Sharpen your knives, load your guns, and get your fuckin' shinebox because more Goodfellas is on the way. While rumors regarding a television series based on the mobster classic have circulated the internet for a while now, nothing was ever set in stone. But now, Digital Spy reports the TV series has not only been confirmed, but that it is in the early planning stages, and that Goodfellas’ director Martin Scorsese and screenwriter Nicholas Pileggi are on board.

Said Pileggi: "I want to do it, Marty wants to do it, Warner Bros wants to do it. Of course, you can't pick up from Goodfellas, since we murdered everybody, or rather, everybody was murdered! There's nobody left. But I think we're going to figure out a way to do the early years - sort of a prequel." Hit the jump for more.
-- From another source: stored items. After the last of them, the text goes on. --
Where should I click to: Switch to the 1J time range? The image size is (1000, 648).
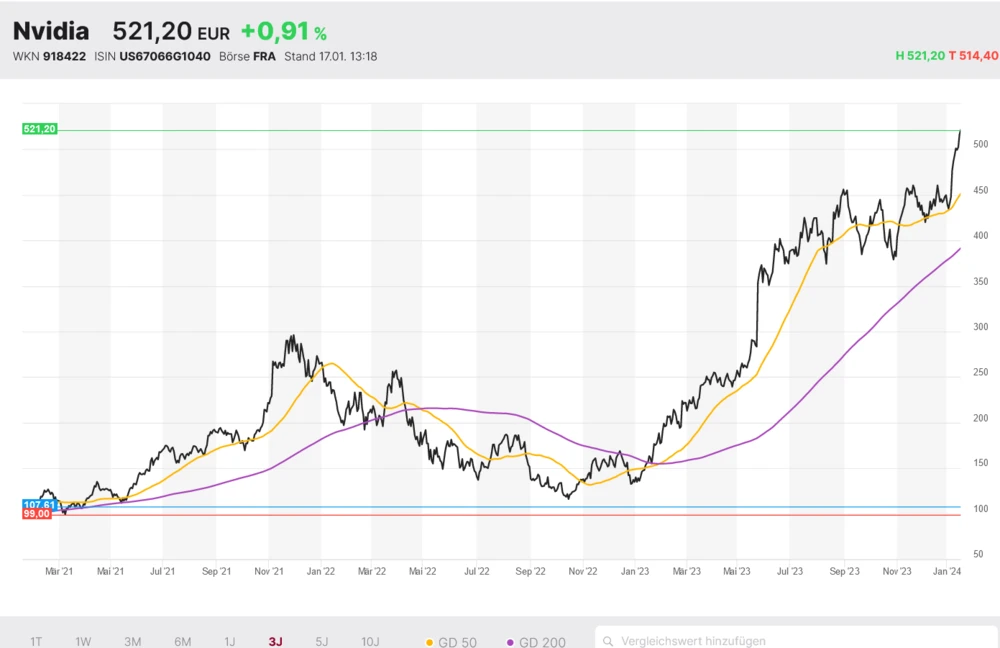229,641
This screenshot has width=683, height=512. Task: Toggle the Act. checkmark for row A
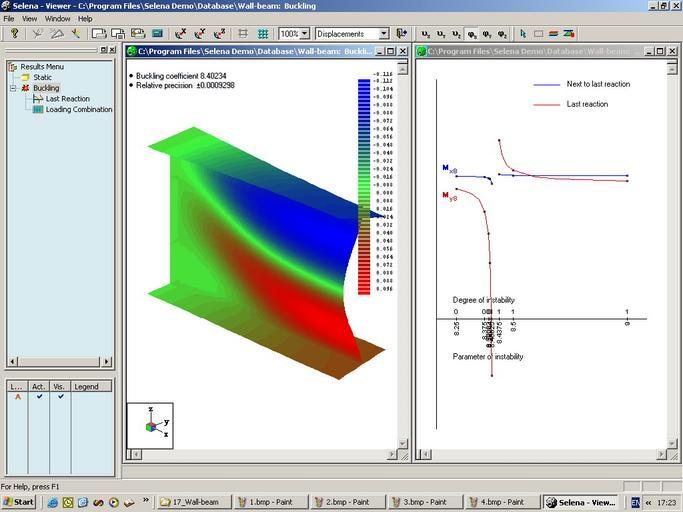pos(39,397)
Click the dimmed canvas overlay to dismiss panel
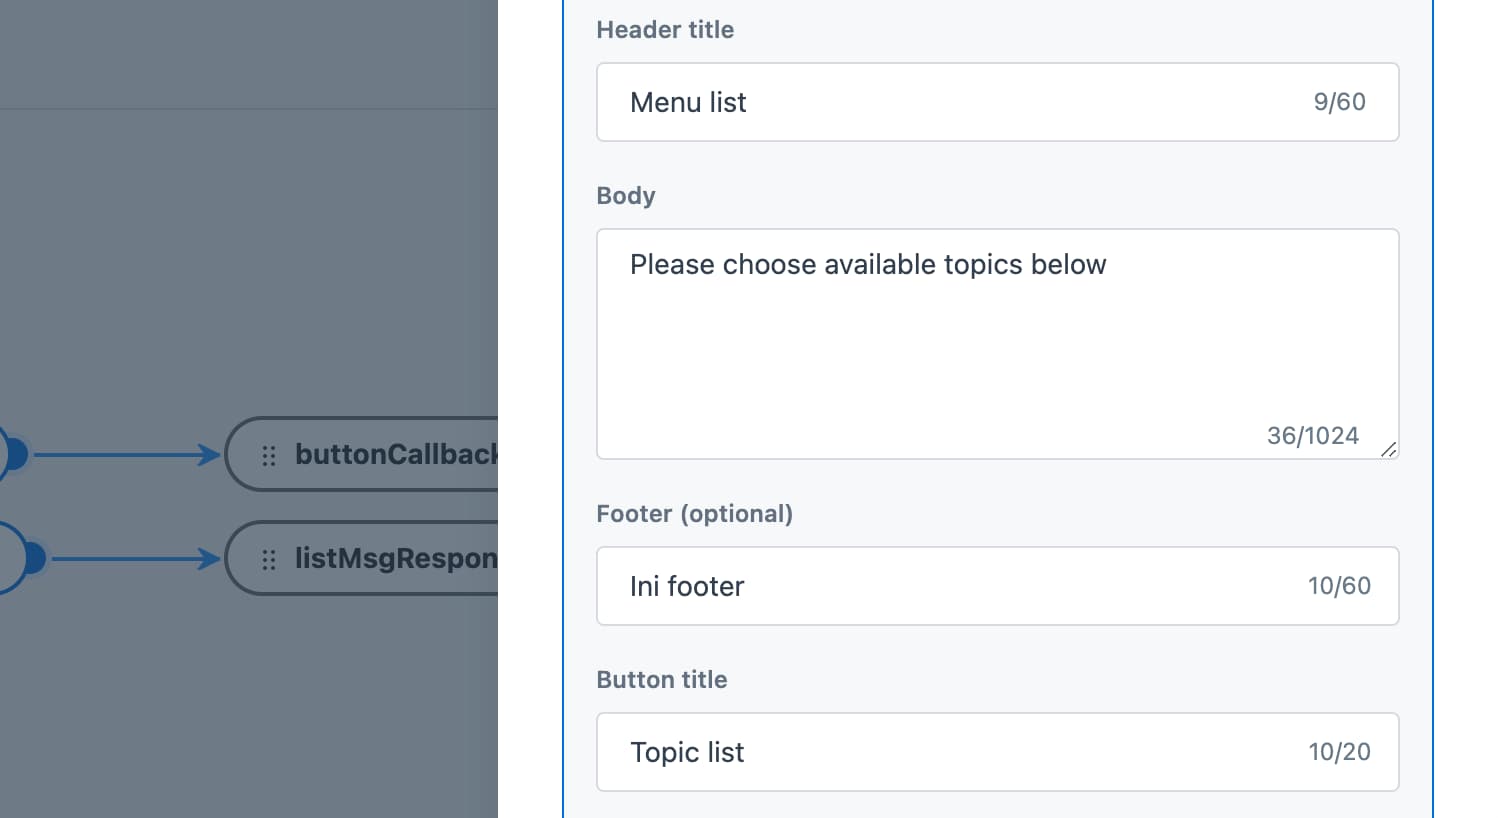Screen dimensions: 1498x818 pyautogui.click(x=249, y=250)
A prequel to Scorsese’s mobster classic is certainly intriguing, especially considering the wealth of information Pileggi, who wrote the book Wiseguy from which Goodfellas is based, is likely to have.

Since The Sopranos went off the air back in 2007, I’ve been experiencing gangster withdraw. If you ask me, a Goodfellas TV-series is just what the doctor ordered.

Pileggi and Scorsese also teamed up for 1995’s Casino.

In case you haven’t seen the film, here’s the official synopsis for Goodfellas:

Martin Scorsese explores the life of organized crime with his gritty, kinetic adaptation of Nicolas Pileggi’s best-selling Wiseguy, the true-life account of mobster and FBI informant Henry Hill. Set to a true-to-period rock soundtrack, the story details the rise and fall of Hill, a half-Irish, half-Sicilian New York kid who grows up idolizing the “wise guys” in his impoverished Brooklyn neighborhood. He begins hanging around the mobsters, running errands and doing odd jobs until he gains the notice of local chieftain Paulie Cicero (Paul Sorvino), who takes him in as a surrogate son.

As he reaches his teens, Hill (Ray Liotta) is inducted into the world of petty crime, where he distinguishes himself as a “stand-up guy” by choosing jail time over ratting on his accomplices. From that moment on, he is a part of the family. Along with his psychotic partner Tommy (Joe Pesci), he rises through the ranks to become Paulie’s lieutenant; however, he quickly learns that, like his mentor Jimmy (Robert DeNiro), his ethnicity prevents him from ever becoming a “made guy,” an actual member of the crime family. Soon he finds himself the target of both the feds and the mobsters, who feel that he has become a threat to their security with his reckless dealings.